DO THIS
Turn the material into a Markdown table with the columns "No." and "Text", numbering each row and placing one line per row. Start with the line containing "The width and height of the screenshot is (1072, 1120).", continue through the line containing "Open the pie", and skip any blank lines.

Dataset excerpt:
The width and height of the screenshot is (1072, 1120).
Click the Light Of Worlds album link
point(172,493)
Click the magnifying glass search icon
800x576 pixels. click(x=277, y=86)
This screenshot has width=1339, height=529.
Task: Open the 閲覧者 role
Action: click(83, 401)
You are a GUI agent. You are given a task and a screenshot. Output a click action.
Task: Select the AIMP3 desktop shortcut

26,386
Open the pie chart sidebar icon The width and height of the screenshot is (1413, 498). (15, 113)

---

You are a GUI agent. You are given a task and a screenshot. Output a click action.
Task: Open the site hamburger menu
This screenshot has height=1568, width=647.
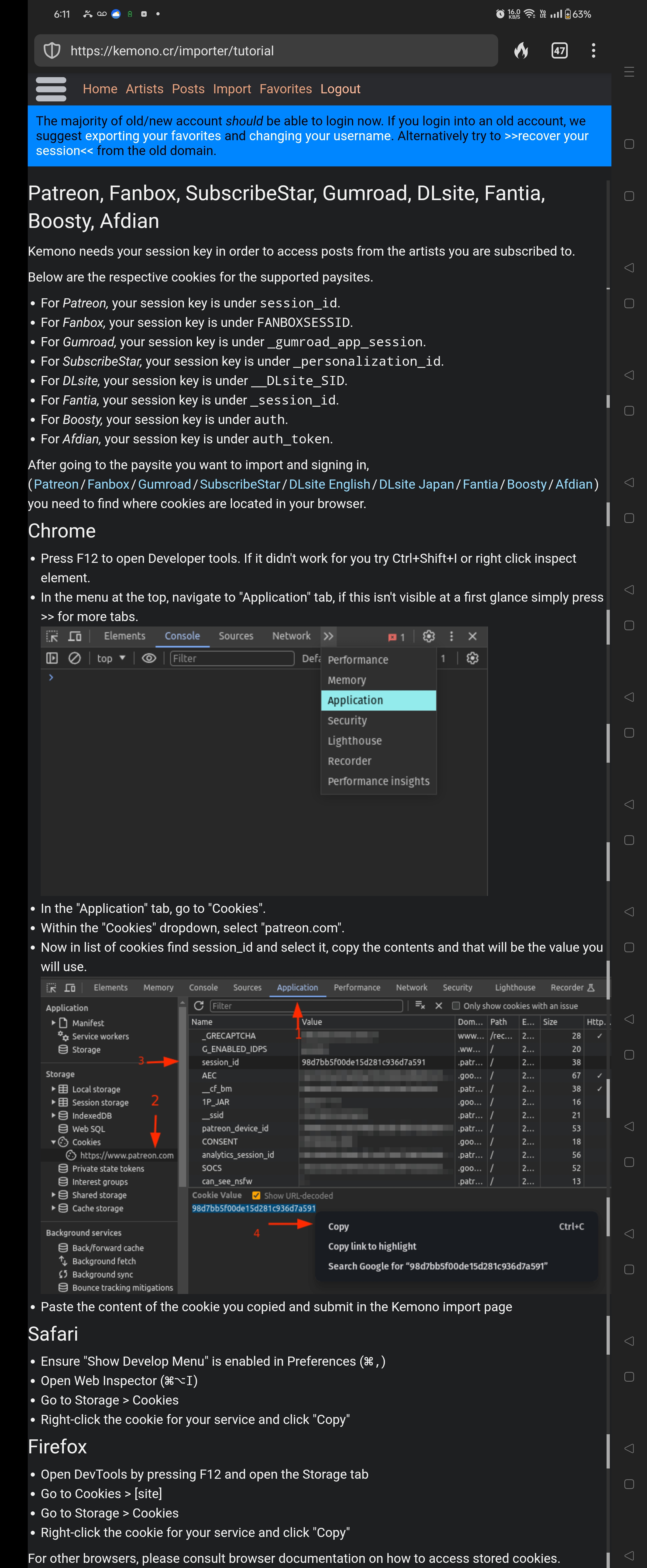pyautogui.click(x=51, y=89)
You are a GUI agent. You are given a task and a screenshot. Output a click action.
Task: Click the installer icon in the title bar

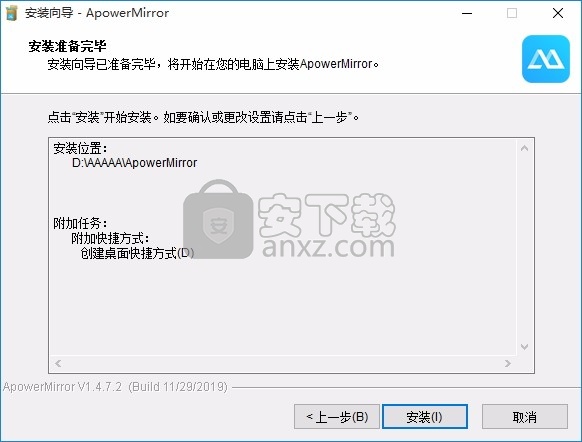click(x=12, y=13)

RESULT BELOW
| No. | Text |
|---|---|
| 1 | The width and height of the screenshot is (1072, 1120). |
| 2 | Click the Light Of Worlds album link |
| 3 | point(172,493) |
| 4 | Click the magnifying glass search icon |
| 5 | 800x576 pixels. click(x=277, y=86) |
| 6 | This screenshot has width=1339, height=529. |
| 7 | Task: Open the 閲覧者 role |
| 8 | Action: click(83, 401) |
| 9 | You are a GUI agent. You are given a task and a screenshot. Output a click action. |
| 10 | Task: Select the AIMP3 desktop shortcut |
| 11 | 26,386 |
| 12 | Open the pie chart sidebar icon The width and height of the screenshot is (1413, 498). (15, 113) |